Other than simple possession of marijuana, Massachusetts has some tough drug possession laws. It remains a tough state for prosecuting drug offenses, and maintains strict penalties on most drug possession laws.
Massachusetts decriminalized possession of small amounts (under 1 oz) or marijuana to a civil infraction in 2008. However, possession of larger amounts, or selling (distribution) of marijuana remains a criminal offense. And the police can charge you with felony drug charges if they think you are selling based on any amount, without a lot of evidence.
And Mass police have also been know to squeeze people and overcharge as distribution when it is clearly a personal possession situation. Sometimes they will try to get you to give up the person who solid you the weed.
You should also know that any criminal drug conviction, no matter how minor, can result in a 1 year driver’s license suspension. So it makes sense to work with a lawyer to avoid that issue, and explore all opportunities to avoid a criminal record showing up on a background (CORI) check.
Massachusetts Drug Categories for Controlled Substances
In penalizing offenses for the violations against Controlled Substances Acts, the drugs are categorized into classes which include the following:
Class A Substance
This class includes Heroin as by far the most commonly charged Class A Substance. Heroin is one of the mostly common and dangerous drugs abused in Massachusetts. At first, it can cause euphoria, alternately drowsy and alert state, oral dryness, flush, slow breathing, and muscle weakness. This may lead to decreased liver function, collapsed veins, pneumonia and abscess if used in a long-term basis. This class are deemed to be most dangerous as they have high potential of abuse.
Penalties for Possession of a Class A Controlled Substance
Possession of a class a substance (first offense) will be a maximum of 2 years in prison, and up to 2 ½ years in jail for a second offense.
Class B Substance
Cocaine is the most commonly charged class B substance.
In addition to cocaine, other Class B drugs are ecstasy (MDMA or “Molly”), oxycodone hydrochloride, Amphetamine, meth, and related drugs. Chronic use could cause increased risk of strokes, drowsiness, sore throat, chest pain, difficulty breathing and increased risk of myocardial infarction or heart attack.
Some of these drugs have accepted medical use with severe restrictions, though abuse may lead to physiological or physical dependence.
Penalties for Possession of a Class B Controlled Substance
First offense includes a maximum sentence of 1 year and the 2nd offense is an imprisonment up to 2 years.
This is an absolutely worst case scenario. We have beaten a lot of these cases, as well as worked out deals that avoid jail and ANY criminal record.
Class C Substance
This class includes drugs such as Diazepam, Lorazepam.
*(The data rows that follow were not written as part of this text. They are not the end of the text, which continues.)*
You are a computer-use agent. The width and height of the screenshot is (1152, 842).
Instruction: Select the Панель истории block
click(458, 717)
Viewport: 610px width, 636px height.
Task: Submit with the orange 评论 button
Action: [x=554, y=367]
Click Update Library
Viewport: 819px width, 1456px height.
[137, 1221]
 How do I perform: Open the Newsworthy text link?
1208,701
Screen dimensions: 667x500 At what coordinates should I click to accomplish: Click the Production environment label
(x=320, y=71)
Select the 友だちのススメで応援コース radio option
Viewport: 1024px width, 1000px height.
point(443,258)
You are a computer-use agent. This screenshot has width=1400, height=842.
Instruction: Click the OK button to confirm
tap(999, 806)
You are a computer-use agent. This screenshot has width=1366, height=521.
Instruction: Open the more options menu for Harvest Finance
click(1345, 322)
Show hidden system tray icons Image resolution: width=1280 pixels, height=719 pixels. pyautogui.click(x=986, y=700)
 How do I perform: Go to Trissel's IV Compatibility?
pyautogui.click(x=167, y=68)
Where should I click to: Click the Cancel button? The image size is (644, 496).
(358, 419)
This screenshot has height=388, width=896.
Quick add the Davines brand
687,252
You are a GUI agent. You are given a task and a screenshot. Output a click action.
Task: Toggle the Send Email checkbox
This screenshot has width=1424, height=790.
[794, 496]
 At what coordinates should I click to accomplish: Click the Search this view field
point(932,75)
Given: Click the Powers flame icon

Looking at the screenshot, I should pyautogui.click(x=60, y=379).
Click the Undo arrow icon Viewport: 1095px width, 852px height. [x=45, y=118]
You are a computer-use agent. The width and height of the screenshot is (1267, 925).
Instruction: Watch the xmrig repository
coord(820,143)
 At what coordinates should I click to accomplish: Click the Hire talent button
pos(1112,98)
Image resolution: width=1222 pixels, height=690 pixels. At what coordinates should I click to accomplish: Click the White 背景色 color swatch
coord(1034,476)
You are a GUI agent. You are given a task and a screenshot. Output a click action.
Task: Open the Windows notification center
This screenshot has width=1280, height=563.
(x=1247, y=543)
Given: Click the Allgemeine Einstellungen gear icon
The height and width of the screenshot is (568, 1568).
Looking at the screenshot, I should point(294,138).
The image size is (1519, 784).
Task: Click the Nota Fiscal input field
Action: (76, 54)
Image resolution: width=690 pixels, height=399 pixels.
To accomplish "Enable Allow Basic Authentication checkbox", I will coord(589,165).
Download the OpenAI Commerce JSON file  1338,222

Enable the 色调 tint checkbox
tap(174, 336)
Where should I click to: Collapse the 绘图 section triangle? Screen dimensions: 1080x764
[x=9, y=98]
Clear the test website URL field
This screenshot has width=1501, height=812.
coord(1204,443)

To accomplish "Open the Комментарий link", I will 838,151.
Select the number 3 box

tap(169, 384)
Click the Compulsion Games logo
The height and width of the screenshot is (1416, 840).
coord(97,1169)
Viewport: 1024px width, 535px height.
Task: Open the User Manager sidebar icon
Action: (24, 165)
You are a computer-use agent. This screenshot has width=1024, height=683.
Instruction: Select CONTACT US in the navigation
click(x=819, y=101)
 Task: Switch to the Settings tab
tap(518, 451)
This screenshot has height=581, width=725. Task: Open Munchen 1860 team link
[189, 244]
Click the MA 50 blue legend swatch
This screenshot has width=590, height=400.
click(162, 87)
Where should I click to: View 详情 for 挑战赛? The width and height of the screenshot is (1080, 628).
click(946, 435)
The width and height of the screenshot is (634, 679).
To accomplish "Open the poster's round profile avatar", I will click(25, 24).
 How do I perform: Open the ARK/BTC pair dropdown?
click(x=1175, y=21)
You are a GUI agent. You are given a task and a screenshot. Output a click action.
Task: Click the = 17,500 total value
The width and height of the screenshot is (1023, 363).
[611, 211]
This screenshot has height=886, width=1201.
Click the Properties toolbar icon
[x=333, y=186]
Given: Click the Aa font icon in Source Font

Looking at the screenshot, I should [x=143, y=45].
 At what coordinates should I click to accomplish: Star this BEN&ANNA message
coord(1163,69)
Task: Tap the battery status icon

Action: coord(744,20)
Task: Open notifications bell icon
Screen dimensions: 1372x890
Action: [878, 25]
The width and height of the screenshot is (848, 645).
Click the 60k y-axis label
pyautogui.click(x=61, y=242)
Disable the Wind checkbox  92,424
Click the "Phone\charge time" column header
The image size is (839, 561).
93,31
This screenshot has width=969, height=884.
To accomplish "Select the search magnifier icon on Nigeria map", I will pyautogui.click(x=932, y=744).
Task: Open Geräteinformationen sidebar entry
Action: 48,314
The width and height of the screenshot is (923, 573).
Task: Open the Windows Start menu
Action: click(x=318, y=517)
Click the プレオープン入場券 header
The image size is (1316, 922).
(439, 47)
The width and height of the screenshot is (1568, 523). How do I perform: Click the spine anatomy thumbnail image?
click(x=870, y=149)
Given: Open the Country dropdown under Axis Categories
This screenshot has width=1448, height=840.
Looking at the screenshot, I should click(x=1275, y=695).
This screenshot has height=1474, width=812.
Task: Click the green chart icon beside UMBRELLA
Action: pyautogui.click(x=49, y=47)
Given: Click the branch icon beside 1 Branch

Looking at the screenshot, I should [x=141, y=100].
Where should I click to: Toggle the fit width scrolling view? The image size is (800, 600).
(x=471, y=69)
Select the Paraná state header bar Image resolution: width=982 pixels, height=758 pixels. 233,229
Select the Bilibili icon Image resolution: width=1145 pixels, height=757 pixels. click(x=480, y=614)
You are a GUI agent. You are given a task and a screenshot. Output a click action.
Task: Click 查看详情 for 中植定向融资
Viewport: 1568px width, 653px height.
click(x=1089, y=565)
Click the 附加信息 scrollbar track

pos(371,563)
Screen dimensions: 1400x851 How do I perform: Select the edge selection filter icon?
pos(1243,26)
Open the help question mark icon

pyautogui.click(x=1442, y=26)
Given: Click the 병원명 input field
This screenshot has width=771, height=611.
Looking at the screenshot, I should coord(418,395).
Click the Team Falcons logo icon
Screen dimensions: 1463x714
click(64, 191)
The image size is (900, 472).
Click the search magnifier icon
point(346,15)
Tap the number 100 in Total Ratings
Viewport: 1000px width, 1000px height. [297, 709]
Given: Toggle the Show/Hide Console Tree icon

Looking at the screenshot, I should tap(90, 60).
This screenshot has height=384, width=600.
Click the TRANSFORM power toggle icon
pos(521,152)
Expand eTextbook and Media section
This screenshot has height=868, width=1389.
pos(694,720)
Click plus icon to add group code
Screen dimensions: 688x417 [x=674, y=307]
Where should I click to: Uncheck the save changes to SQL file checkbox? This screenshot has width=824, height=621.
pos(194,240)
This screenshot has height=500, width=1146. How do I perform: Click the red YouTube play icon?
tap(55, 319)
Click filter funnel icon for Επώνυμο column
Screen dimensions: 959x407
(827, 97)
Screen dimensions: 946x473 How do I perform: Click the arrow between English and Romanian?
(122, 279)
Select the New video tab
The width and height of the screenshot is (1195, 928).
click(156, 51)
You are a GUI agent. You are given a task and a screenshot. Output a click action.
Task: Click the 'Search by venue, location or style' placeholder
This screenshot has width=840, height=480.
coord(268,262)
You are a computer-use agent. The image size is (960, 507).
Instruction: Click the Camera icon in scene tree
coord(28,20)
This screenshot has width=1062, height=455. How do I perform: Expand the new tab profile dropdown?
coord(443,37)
Adverse side effects include confusion, amnesia, and ataxia.
Penalties for Possession of a Class C Controlled Substance
One or more prior convictions of possessing an illegal drug belonging to this class is a 2-year mandatory minimum.
Class D Substance
This class includes marijuana, possession of which is not a crime in most cases. Other class D substances are hashish, and other substances with THC and marijuana derivatives or concentrates like dabs, wax, shatter, or BHO (butane hash oil).
Use of marijuana may cause symptoms of reddened eyes, mouth dryness, heart palpitations, and/or heart or cold sensation. If person possessed a drug belonging to this class, he may be on 6-month probation.
Further violations can lead to additional penalties which can include drug treatment programs, fines, and/or imprisonment.
Penalties for Possession of a Class D Controlled Substance
Possession of over 1 ounce of marijuana carries a 1-year loss of driver’s license as well as a 2-year penalty after the sentence of underlying offense if near to school property, park, or playground, aka a “school zone” offense.
In addition, inducing a person under the age of 18 to distribute or sell controlled substances is subject to 5-year mandatory minimum.
Massachusetts Drug Arrests
During 2007, it was reported that there were 20,626 arrests for drug abuse violations according to the Federal Bureau of Investigations (FBI). Imposition of penalties also includes the mandatory minimum which is enforced in other states. Under Massachusetts drug possession laws, a mandatory minimum statute means that courts have no other alternatives than to impose a sentence not less than the minimum penalties (jail time), despite any mitigating factors.